İşte sen busun Yiğidim! Sen, Şefkat Peygamberi’nin ocağında yüreği sevgi dolu bir nefersin. Sana neden Mehmetçik demiş bu millet? Hani, bazı kelimeler vardır, sevimli gelir bizlere. Meselâ minicik, küçücük, yavrucuk gibi… Sevimlilik katmak adına –cik, -cuk takısı kondururuz sonuna. İşte sen de bu milletin nezdinde o kadar sevimlisin ki, sana Mehmetçik demiş ve bağrına basmış.
Mehmedim, dün hâinlerle dağlarda çarpışıyordun; bugün ise şehirlerde. Hem de sinsice tuzaklanmış hendeklerin dibinde. Allah’tan dilerim ki, Cehennem çukurları olsun kazdıkları o hendekler. Çünkü o hendekler yüzünden yetim kaldı onlarca bebekler. Bunları söylerken asla seni ümitsizliğe düşürmek istemem. Ama yazdıklarımın tarihe kayıt düşmek adına yazıldığını bilmeni isterim. Bil ki, dün Gabar’da Cudi’de bugünse Nusaybin’de, Sur’da, İdil’de şânınla şerefinle görevdesin her yerde. Çünkü vatan düşünce derde, fırsat vermemek için namerde, sen kol geziyorsun her yerde…
Aklıma bir destanın minik bir hikâyesi geldi Yiğidim! Onu seninle paylaşmak istiyorum. İstanbul’da bir kültür-sanat toplantısında, konuk olarak katılan Türkülerin Efendisi Esat Kabaklı Ağabeyimin anlattığı tatlı bir olay; Bir gün kendisi bir tarihî belgesel seyrederken, Çanakkale’de şehit düşen bir askerin cebinden çıkan şu iki mısralık şiir ile sarsılır;
Nefer şehit, Ordu gazi olacak;
Allah bugün bizden razı olacak!
Bunun üzerine şöyle bir düşünür ve koskoca Çanakkale Destanı için kaç tane yazılmış şiirimiz ya da okunan türkümüz var der. Ve Mehmetçiğin bu mısralarını da içine alan bir şiir yazıp bestelemeye karar verir.

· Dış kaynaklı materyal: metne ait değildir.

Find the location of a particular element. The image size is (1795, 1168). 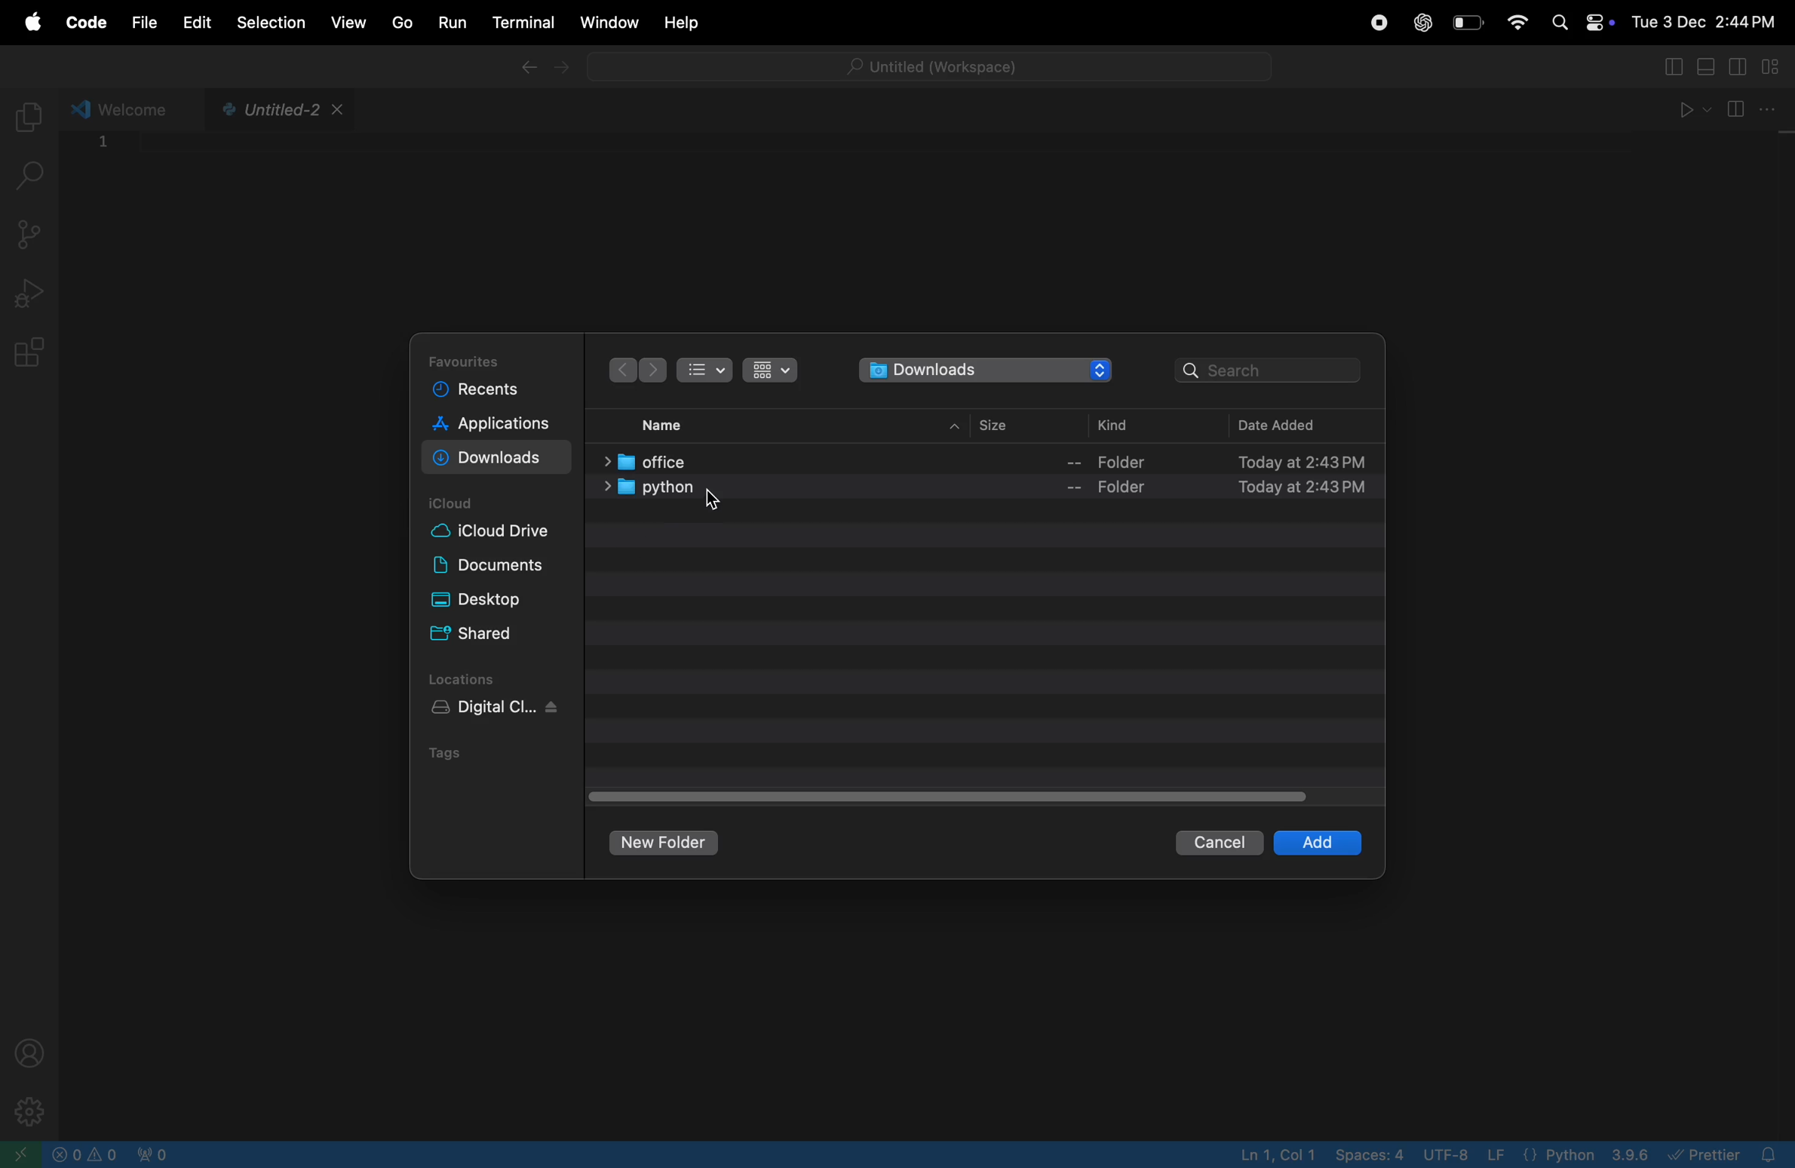

extensions is located at coordinates (33, 354).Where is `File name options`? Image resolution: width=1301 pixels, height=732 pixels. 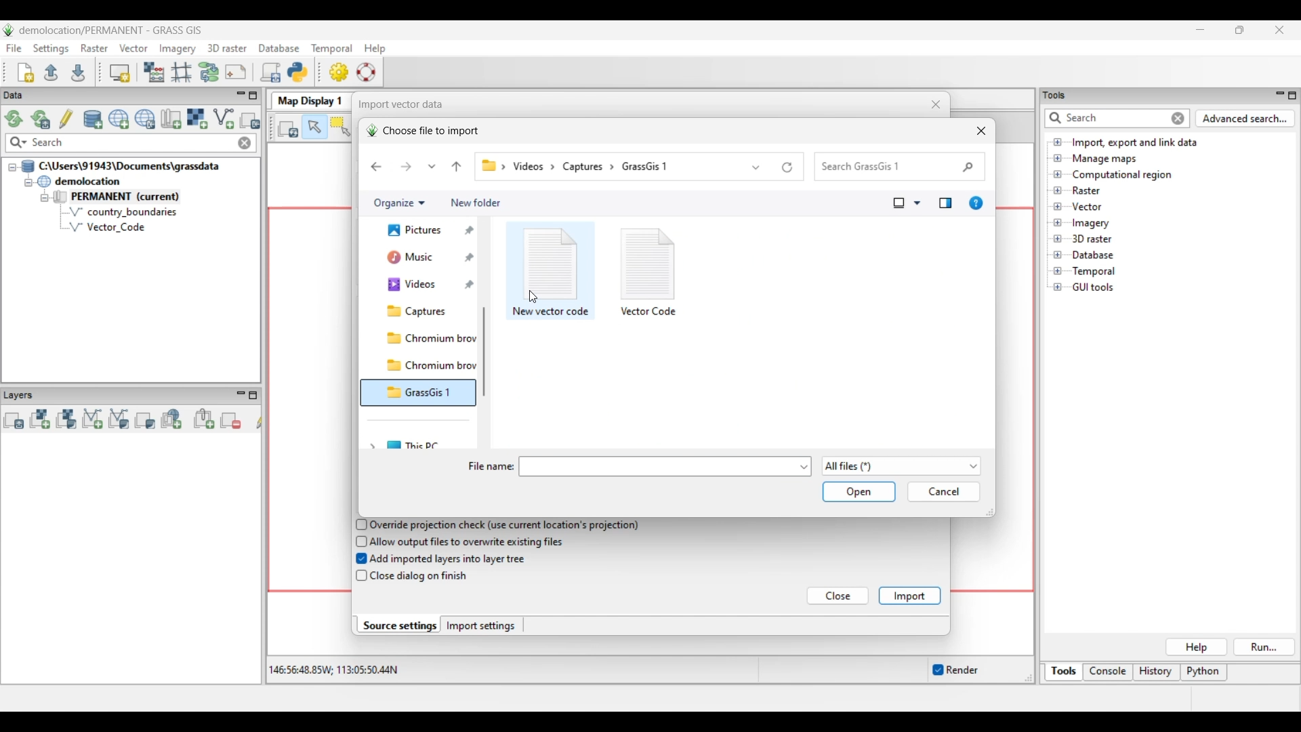
File name options is located at coordinates (804, 467).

Bu düşüncesini büyük Halk Ozanı, Ozan Arif’e anlatır. Olaydan çok etkilenen büyük usta Ozan Arif, Esat Kabaklı’ya şu teklifi yapar: Şiiri ben yazayım, besteyi ise sen yap. İşte bunun üzerine “ Çanakkale Bugün Toz İle Duman “ isimli şu şiir ve enfes bestesi ortaya çıkar;
Çanakkale bugün toz ile duman;
Düşmanda imkân var, Mehmet’te iman!
Dünyâ görsün El mi, Bey midir yaman!
Burada son söz Türk’ün sözü olacak;
Nefer şehit, Ordu gazi olacak!
Çanakkale şahit, düşmandan azdık;
Diş ile tırnakla, siperler kazdık.
Her siperde ayrı destanlar yazdık;
Hâlimiz şerefli mâzi olacak;
Nefer şehit, Ordu gazi olacak!
Boğaz’da cihana karşı durmuştuk,
Etten ve kemikten kilit vurmuştuk.
Zabiti, neferi karar vermiştik,
Vatan bugün bizden razı olacak;
Nefer şehit, Ordu gazi olacak!
Allah bugün bizden razı olacak;
Nefer şehit, Ordu gazi olacak!
Sevgili Mehmetçik, bunu sana neden anlattım? Sen, mazisi insanlık tarihi ile başlayan soylu ve asil bir neslin evladısın. Bunu hiç aklından çıkarma ve geçmişinle ve kendinle gurur duy. Nasıl ki dünyâ milletleri, dün, Klasik ve Konvansiyonel Savaş Tekniklerini senin tarihini okuyarak öğrendi; yarın da Gayri Nizami Harp ve Meskûn Mahâl Muharebelerini yine senin yazdığın tarihi okuyarak öğrenecek. Bu böyle biline! Sözlerime son verirken seni o pak alnından öpüyor ve üstlendiğin bu yüce görevde Cenab-ı Mevlâ’dan sana sonsuz başarılar diliyorum. Yolun ve bahtın açık, kılıcın keskin olsun Yiğidim! Ve benden sana bir şiirle vedâ!..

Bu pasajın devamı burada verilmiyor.